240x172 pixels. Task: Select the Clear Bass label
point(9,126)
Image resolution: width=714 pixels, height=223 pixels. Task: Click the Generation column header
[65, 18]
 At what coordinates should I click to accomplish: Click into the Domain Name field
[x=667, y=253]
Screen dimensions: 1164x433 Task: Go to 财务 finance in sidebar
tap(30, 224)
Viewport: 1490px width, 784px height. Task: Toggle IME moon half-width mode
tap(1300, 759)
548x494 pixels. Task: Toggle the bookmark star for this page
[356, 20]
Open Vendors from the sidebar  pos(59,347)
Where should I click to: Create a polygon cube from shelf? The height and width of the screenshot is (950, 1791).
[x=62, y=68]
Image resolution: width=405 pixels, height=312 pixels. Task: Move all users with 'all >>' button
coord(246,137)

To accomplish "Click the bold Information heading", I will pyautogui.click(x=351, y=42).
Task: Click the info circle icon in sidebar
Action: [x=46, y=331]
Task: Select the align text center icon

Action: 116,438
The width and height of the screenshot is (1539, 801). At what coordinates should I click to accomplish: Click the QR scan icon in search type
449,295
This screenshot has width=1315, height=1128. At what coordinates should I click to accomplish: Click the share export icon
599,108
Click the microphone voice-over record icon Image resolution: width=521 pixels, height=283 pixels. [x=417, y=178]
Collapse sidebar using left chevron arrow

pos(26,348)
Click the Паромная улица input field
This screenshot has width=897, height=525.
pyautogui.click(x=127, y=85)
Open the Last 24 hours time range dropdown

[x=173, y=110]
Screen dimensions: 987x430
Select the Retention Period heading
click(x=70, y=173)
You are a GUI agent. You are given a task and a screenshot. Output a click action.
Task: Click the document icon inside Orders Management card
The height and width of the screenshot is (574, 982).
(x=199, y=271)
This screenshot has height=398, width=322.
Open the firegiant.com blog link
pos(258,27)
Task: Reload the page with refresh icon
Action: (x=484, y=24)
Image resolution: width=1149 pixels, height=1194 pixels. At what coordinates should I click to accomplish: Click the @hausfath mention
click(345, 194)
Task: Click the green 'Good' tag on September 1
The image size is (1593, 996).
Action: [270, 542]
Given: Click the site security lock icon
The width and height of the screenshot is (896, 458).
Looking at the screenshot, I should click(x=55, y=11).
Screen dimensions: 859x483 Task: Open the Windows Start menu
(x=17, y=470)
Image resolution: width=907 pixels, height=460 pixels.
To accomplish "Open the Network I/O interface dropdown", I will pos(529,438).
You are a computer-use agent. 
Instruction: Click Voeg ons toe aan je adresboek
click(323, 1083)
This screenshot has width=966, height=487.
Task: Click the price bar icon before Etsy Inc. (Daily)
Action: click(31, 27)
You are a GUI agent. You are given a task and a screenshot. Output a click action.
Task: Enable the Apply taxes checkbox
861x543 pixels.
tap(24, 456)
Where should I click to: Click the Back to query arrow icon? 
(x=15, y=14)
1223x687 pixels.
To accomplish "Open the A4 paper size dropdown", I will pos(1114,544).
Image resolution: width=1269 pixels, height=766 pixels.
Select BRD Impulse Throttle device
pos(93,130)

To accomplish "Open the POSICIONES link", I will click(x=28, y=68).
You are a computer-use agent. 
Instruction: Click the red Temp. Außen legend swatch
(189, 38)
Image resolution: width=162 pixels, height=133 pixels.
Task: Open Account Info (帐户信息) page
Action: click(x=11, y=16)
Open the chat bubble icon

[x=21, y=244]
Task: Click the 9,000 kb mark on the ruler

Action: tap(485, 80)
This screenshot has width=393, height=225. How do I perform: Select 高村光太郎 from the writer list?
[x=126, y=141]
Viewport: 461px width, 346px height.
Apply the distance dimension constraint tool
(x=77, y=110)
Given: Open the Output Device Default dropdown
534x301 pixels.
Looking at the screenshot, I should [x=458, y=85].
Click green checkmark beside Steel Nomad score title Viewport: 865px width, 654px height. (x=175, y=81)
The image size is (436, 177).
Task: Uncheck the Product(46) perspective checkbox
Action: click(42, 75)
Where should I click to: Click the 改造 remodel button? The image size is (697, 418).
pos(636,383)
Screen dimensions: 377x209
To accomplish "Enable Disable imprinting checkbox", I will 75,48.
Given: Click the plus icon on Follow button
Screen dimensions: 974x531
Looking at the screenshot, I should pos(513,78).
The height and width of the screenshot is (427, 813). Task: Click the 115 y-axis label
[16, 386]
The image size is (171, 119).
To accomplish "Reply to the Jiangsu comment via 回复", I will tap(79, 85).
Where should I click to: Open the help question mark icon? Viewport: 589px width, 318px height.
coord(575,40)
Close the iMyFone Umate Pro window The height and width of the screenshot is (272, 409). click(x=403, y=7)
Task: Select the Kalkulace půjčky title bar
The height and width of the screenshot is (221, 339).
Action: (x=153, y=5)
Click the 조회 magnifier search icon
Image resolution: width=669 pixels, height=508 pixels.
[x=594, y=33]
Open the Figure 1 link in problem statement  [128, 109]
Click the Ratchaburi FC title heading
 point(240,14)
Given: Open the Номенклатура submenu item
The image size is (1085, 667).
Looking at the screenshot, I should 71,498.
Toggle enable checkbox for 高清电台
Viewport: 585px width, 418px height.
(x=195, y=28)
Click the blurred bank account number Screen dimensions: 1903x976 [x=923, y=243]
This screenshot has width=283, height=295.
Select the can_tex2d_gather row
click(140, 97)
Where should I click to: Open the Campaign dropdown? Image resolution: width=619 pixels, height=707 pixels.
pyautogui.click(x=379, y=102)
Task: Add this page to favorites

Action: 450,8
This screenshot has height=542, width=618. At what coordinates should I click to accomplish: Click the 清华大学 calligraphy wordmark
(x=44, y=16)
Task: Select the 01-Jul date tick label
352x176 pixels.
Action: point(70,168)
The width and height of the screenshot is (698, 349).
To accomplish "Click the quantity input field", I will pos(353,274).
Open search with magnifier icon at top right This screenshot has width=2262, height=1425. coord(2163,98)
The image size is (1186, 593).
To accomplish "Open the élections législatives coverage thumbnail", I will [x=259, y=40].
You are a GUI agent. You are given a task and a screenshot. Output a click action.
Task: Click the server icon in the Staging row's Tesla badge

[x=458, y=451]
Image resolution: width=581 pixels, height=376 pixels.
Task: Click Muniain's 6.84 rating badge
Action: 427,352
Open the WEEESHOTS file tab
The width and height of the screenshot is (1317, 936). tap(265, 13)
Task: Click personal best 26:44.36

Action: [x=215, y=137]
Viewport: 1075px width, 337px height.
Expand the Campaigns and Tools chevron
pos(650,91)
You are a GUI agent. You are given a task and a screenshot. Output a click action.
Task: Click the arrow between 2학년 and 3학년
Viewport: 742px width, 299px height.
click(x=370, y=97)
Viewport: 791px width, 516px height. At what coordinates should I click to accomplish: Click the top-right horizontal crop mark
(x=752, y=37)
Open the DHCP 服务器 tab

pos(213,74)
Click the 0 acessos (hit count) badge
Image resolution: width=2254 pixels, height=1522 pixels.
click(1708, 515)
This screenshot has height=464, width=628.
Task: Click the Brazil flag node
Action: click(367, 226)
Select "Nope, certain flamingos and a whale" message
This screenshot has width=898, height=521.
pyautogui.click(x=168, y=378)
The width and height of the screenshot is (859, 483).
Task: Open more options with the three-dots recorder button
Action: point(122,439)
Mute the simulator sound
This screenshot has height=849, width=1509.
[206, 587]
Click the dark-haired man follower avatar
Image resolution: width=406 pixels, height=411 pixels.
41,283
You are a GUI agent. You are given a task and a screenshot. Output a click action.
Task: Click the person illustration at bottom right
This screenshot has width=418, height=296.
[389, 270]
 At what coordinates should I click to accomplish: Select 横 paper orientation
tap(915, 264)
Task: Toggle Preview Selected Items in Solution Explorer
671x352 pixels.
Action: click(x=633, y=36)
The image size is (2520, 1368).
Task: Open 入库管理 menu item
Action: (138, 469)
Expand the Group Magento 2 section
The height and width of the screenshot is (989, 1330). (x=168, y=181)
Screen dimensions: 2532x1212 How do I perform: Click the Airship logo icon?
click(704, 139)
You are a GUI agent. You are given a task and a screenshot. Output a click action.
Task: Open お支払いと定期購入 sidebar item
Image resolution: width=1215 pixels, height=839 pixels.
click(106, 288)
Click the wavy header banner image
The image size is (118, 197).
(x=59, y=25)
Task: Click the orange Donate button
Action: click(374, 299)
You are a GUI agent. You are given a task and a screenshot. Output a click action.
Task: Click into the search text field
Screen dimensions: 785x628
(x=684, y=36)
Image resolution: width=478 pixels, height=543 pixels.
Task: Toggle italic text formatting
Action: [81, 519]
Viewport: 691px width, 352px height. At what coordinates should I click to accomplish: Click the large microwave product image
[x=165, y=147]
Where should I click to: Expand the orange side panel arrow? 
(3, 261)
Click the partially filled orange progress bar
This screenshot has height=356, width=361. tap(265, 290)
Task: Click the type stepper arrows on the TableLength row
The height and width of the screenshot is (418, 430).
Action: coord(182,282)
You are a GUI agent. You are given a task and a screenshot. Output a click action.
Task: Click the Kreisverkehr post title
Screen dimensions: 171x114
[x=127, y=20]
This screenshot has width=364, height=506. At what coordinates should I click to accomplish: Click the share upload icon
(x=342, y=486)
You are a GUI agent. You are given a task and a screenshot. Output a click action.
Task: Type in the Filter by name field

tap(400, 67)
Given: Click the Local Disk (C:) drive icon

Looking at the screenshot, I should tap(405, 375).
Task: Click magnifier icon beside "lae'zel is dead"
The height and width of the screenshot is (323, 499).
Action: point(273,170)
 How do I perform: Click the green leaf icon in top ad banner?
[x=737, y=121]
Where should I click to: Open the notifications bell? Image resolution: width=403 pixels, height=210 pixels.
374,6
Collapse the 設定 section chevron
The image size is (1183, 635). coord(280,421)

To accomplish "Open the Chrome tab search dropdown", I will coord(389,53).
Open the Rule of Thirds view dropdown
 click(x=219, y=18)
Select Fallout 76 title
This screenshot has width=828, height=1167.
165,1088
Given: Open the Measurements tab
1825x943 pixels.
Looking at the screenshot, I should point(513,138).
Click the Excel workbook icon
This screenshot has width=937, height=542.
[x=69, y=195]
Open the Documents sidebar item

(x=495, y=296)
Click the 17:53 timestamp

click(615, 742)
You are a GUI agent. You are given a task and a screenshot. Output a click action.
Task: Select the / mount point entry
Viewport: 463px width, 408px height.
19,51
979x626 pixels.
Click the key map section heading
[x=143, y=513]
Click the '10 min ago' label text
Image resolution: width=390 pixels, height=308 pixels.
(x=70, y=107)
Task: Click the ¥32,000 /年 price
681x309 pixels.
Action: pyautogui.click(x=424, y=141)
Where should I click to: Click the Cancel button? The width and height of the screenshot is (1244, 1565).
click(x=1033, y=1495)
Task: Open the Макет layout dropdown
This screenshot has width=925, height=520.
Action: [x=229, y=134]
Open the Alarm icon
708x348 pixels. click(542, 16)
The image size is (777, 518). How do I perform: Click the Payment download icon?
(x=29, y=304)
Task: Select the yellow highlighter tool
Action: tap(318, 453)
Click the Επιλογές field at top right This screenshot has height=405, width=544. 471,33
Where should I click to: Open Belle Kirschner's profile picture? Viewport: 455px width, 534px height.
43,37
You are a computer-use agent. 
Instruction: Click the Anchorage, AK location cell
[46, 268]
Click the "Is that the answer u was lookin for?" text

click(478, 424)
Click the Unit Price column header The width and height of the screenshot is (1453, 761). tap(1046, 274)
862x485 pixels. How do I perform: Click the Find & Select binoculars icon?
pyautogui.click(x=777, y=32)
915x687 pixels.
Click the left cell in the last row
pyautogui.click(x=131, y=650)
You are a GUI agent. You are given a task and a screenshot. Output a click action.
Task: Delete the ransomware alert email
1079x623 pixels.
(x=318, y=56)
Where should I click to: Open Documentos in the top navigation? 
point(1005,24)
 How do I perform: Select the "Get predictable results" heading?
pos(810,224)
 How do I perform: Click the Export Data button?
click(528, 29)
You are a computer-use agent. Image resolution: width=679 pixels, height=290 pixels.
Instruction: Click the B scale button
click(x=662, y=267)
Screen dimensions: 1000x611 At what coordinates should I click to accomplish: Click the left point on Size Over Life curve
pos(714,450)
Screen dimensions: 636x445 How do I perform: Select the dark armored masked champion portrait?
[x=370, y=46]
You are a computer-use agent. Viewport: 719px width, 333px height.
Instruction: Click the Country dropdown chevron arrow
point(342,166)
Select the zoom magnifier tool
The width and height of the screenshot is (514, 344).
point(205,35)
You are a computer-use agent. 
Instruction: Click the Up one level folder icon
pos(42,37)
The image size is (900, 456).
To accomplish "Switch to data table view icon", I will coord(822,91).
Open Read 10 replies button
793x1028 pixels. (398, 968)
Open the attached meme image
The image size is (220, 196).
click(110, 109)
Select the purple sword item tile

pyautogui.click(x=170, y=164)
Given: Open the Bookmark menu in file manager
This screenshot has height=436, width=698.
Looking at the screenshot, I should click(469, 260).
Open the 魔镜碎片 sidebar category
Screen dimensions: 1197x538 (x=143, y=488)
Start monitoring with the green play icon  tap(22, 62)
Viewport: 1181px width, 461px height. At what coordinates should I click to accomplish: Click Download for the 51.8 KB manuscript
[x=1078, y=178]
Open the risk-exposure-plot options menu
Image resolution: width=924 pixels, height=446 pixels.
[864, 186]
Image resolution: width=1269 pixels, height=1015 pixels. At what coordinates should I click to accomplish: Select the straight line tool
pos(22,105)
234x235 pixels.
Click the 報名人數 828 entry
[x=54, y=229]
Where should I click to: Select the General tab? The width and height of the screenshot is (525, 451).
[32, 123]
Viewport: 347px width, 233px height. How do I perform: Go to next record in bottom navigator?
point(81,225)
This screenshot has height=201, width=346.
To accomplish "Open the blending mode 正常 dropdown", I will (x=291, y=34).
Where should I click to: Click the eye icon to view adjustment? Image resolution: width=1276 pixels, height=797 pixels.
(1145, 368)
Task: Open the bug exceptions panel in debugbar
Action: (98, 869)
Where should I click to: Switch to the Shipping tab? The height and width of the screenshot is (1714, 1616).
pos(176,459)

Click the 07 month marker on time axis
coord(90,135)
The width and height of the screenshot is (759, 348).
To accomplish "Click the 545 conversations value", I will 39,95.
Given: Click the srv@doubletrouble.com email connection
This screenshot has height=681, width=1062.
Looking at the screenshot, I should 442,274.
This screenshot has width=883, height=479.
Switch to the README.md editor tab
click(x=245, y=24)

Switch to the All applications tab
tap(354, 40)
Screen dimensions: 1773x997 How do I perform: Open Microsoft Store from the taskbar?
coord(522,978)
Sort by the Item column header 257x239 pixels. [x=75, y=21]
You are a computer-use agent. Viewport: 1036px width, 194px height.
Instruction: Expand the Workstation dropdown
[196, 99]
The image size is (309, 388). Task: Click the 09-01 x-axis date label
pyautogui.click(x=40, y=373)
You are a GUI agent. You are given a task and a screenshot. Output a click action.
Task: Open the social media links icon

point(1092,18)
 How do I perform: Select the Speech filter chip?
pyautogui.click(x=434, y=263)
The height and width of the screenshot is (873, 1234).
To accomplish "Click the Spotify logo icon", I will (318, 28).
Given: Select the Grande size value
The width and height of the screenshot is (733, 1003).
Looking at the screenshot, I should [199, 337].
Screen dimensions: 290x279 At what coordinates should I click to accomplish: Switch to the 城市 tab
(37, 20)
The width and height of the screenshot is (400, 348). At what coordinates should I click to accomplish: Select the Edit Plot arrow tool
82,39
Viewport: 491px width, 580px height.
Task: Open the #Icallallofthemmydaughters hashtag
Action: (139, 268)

•••••

Please put every line of the data above, from the line containing "Screen dimensions: 1773x997" down to the line containing "pyautogui.click(x=434, y=263)", both included, into a JSON list of strings with one string per line and blank lines left out.

[
  "Screen dimensions: 1773x997 How do I perform: Open Microsoft Store from the taskbar?",
  "coord(522,978)",
  "Sort by the Item column header 257x239 pixels. [x=75, y=21]",
  "You are a computer-use agent. Viewport: 1036px width, 194px height.",
  "Instruction: Expand the Workstation dropdown",
  "[196, 99]",
  "The image size is (309, 388). Task: Click the 09-01 x-axis date label",
  "pyautogui.click(x=40, y=373)",
  "You are a GUI agent. You are given a task and a screenshot. Output a click action.",
  "Task: Open the social media links icon",
  "point(1092,18)",
  " How do I perform: Select the Speech filter chip?",
  "pyautogui.click(x=434, y=263)"
]